Installation view of “Maria Kreyn: CHRONOS” (2024). Photo: The Wick. Courtesy of the artist and M.O.N. Art Foundation.

What have been some of the biggest challenges you’ve overcome in developing Ministry of Nomads?

Developing Ministry of Nomads has involved navigating a series of formidable challenges, particularly when working with artists from countries in conflict or areas of political and social instability. One significant obstacle has been the scarcity of basic resources and infrastructure necessary for creating art. Many artists we collaborate with face restrictions such as lengthy and complex procedures required to obtain permits for transporting artworks across borders, which can be very daunting. These bureaucratic obstacles not only delay our projects but also limit the exposure of these artists’ work on the international stage.

Overcoming these challenges has both strengthened and underscored the importance of our mission: to provide a platform for artists who might otherwise remain unheard, ensuring their stories and visions reach a global audience.

On a personal level, what is the importance or significance of art today?

On a personal level, art holds deep significance, going beyond mere aesthetics to become an essential part of our lives and inner worlds. It serves as a trusted companion, offering solace, inspiration, and escape. Through creative expression, art helps us understand and interpret the world, while also evoking emotions and encouraging introspection. It fosters empathy, challenges our perceptions, and reflects the diversity of the human experience, making it a dynamic presence in our lives as it constantly shapes and reflects our personal journeys as well as the broader human experience.

Installation view of “Maria Kreyn: CHRONOS” (2024). Photo: The Wick. Courtesy of the artist and M.O.N. Art Foundation.

Looking back since its inception, are there any moments that you are most proud of, or that were most memorable?

Reflecting on our journey, the highlight that stands out most vividly is our presentation of “Chronos” in Venice, featuring the stunning paintings of Maria Kreyn.

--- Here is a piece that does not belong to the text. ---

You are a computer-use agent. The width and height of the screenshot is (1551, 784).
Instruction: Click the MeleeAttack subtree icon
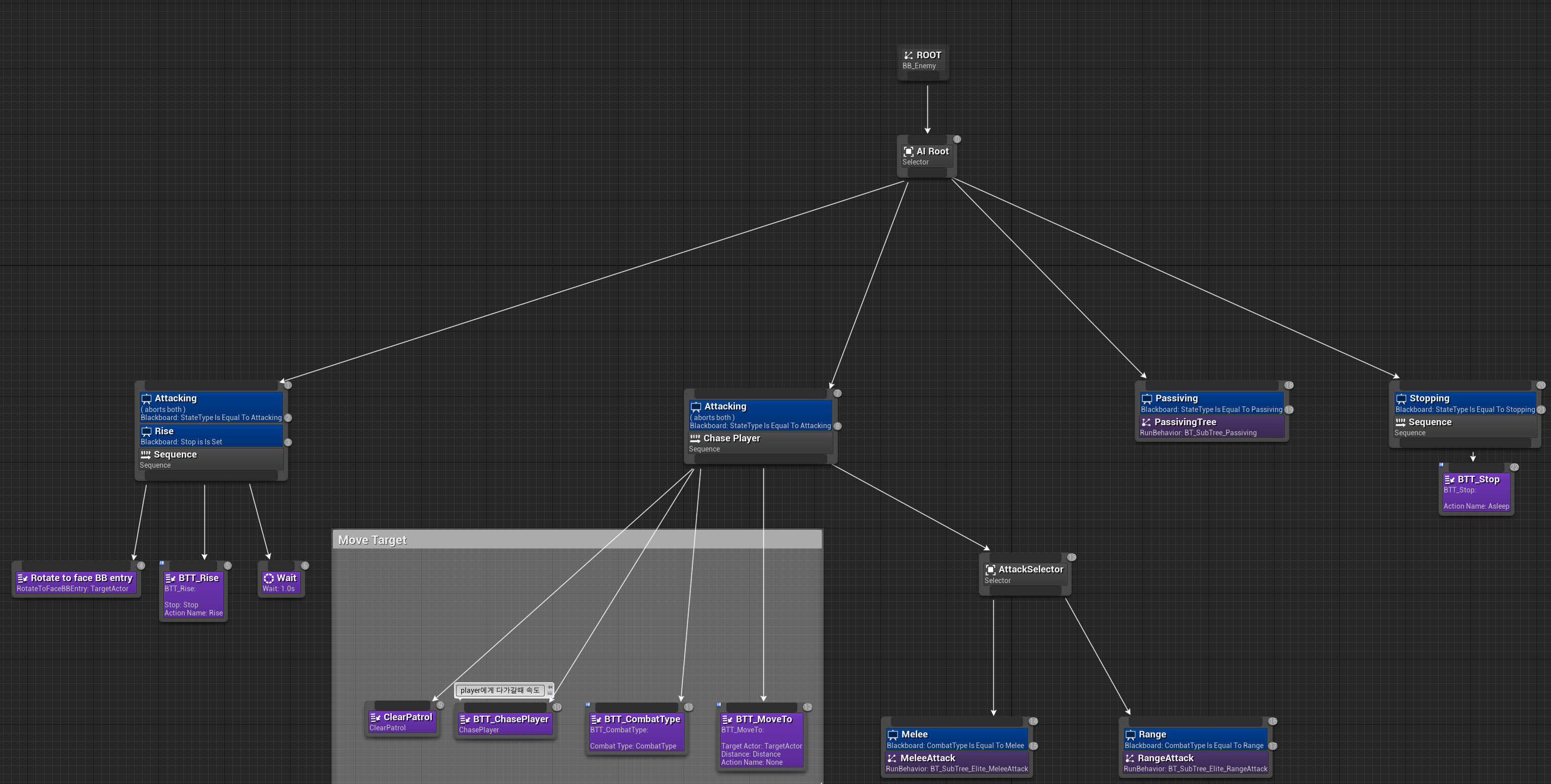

Being part of this event in the spectacular setting of St. George’s Anglican Church has not only been a defining moment for our initiative but also an unforgettable experience. The historic Venetian backdrop created a genuine synergy with Kreyn’s captivating artworks, which explore themes of climate change and human relationships with our natural world. This event epitomizes what we strive for: bringing transformative art to unique, culturally rich environments.

Is there any Ministry of Nomads news or forthcoming events that you can share with us?

Yes, we will be presenting Maria Kreyn at the Theatre Royal Drury Lane in London this coming autumn.

Maria Kreyn: CHRONOS” is on view at St George’s Anglican Church, Venice, through June 22, 2024.